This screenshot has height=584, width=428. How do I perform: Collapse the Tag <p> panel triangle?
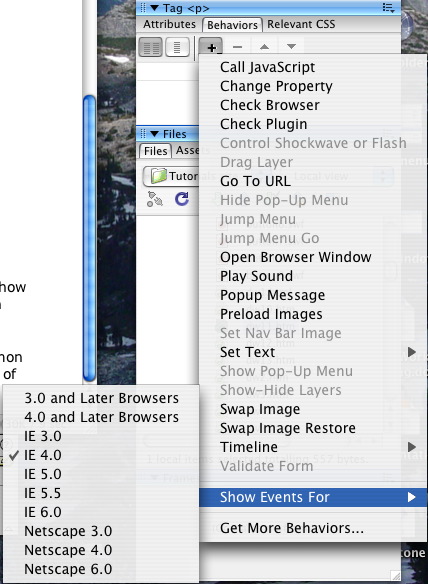pos(154,8)
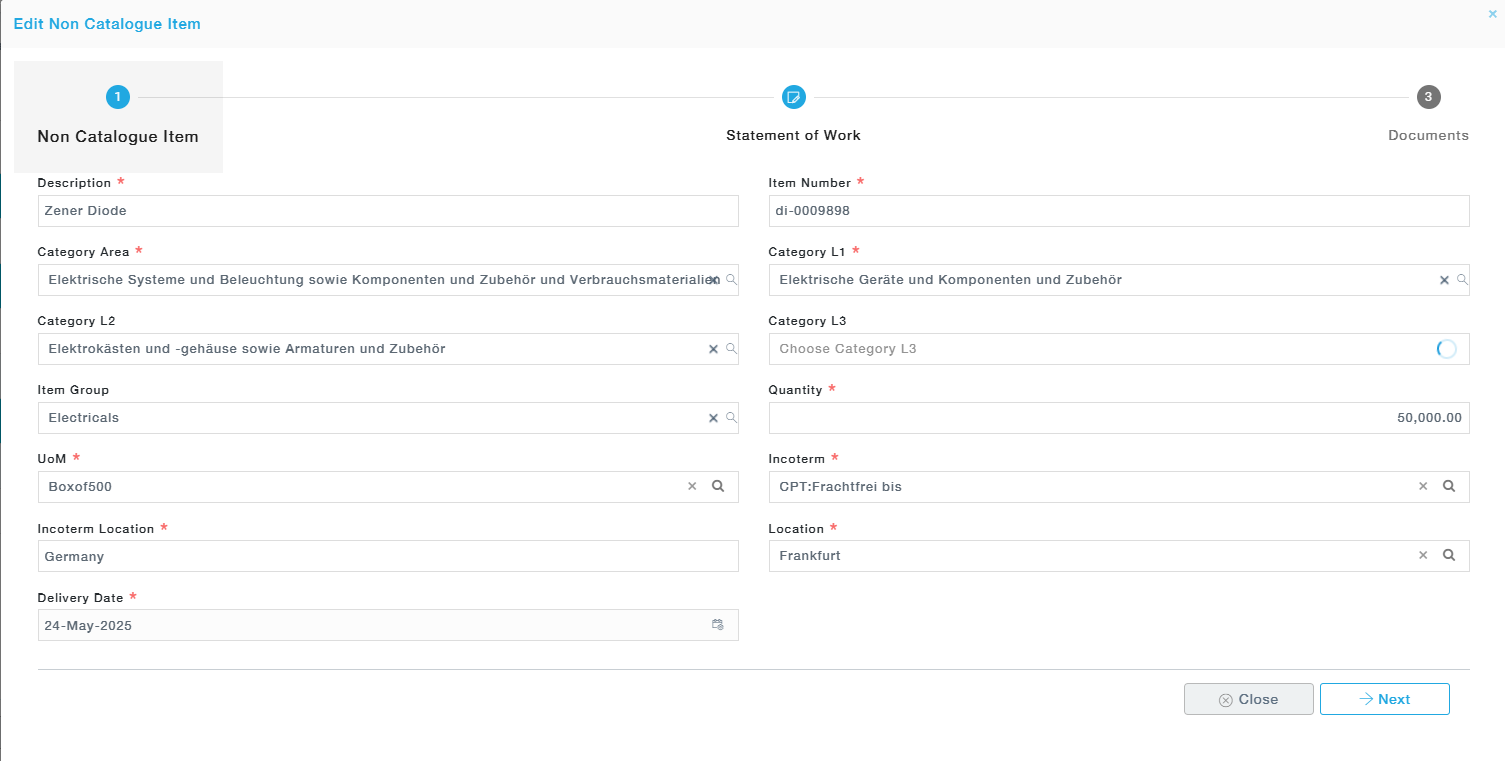
Task: Select the Non Catalogue Item step
Action: coord(118,98)
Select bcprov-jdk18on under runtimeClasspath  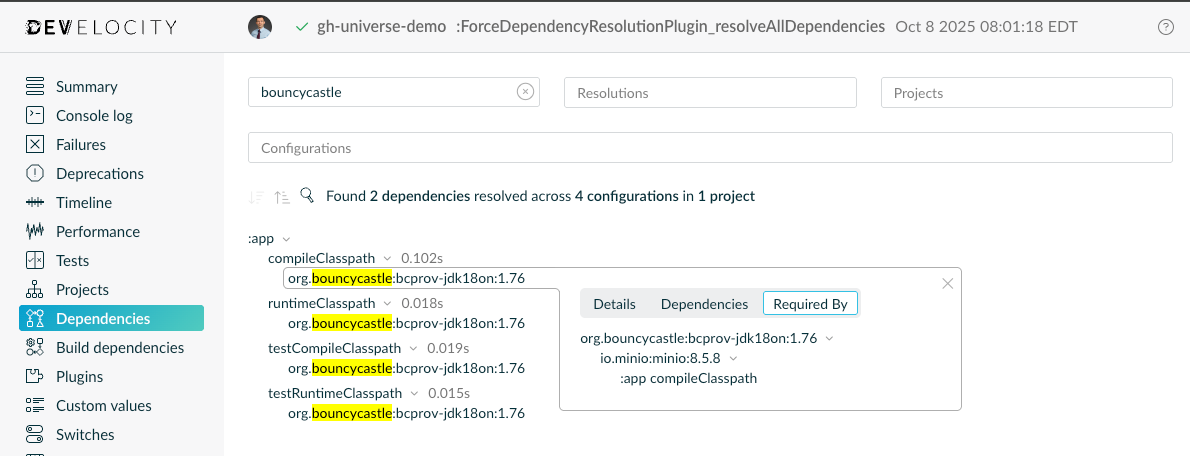pos(406,323)
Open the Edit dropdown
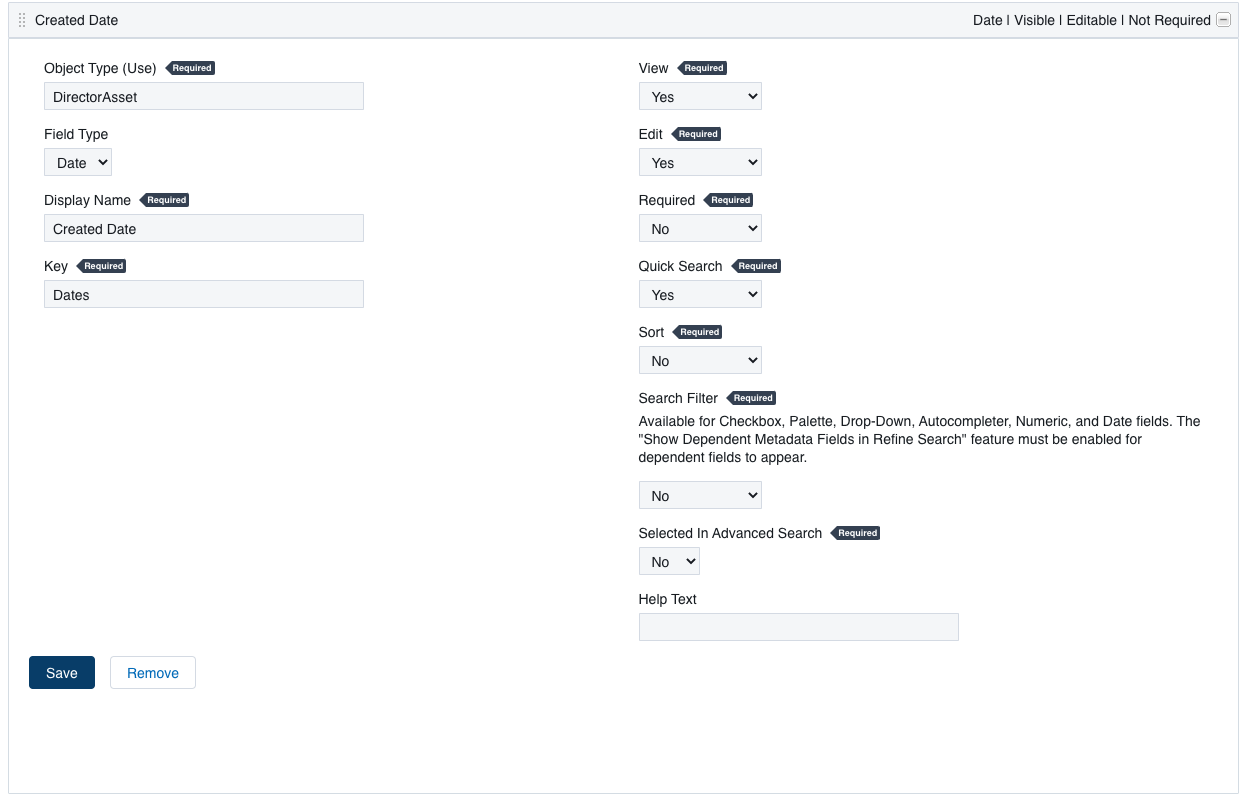 pos(700,161)
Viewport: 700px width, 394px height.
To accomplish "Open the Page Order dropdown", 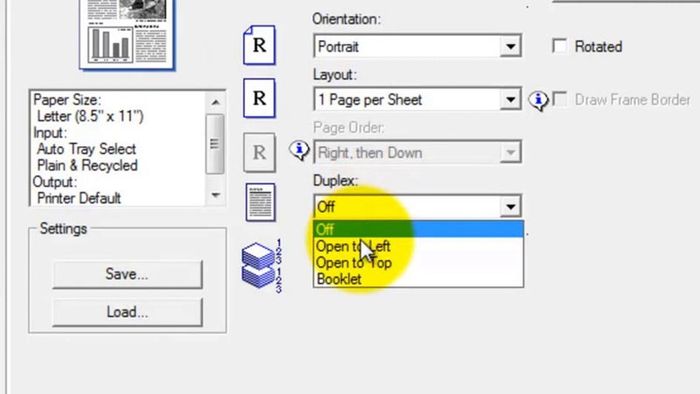I will click(x=417, y=153).
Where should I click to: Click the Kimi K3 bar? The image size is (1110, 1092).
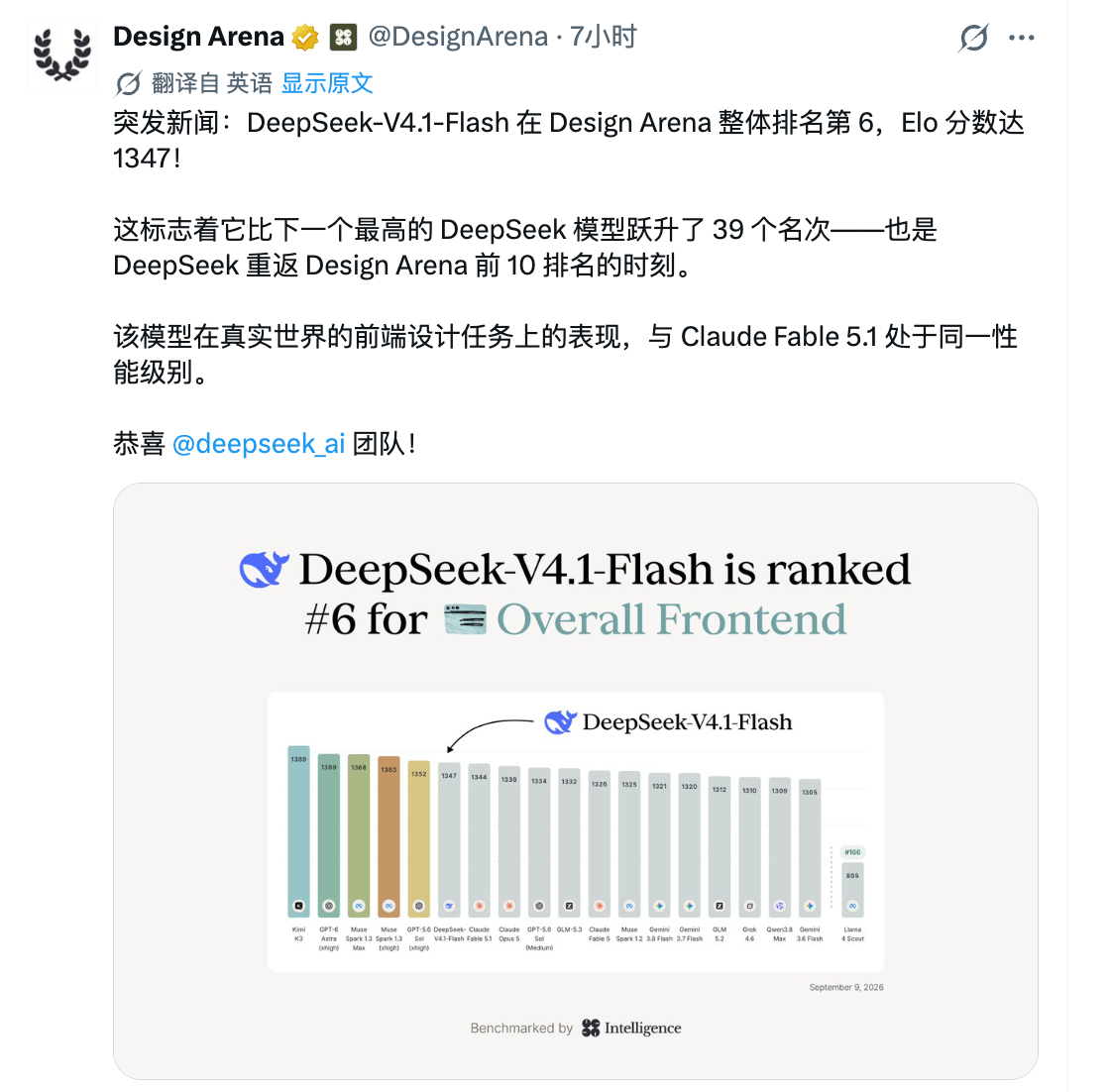click(x=298, y=831)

▸ **PROBLEM REQUIREMENTS**
Would you restate word for word each line from the one that holds "Where should I" to the end of the material, both ends included, without the pictures?

▸ **REPLY**
Where should I click to: Click the Kimi K3 bar? The image size is (1110, 1092).
click(x=298, y=831)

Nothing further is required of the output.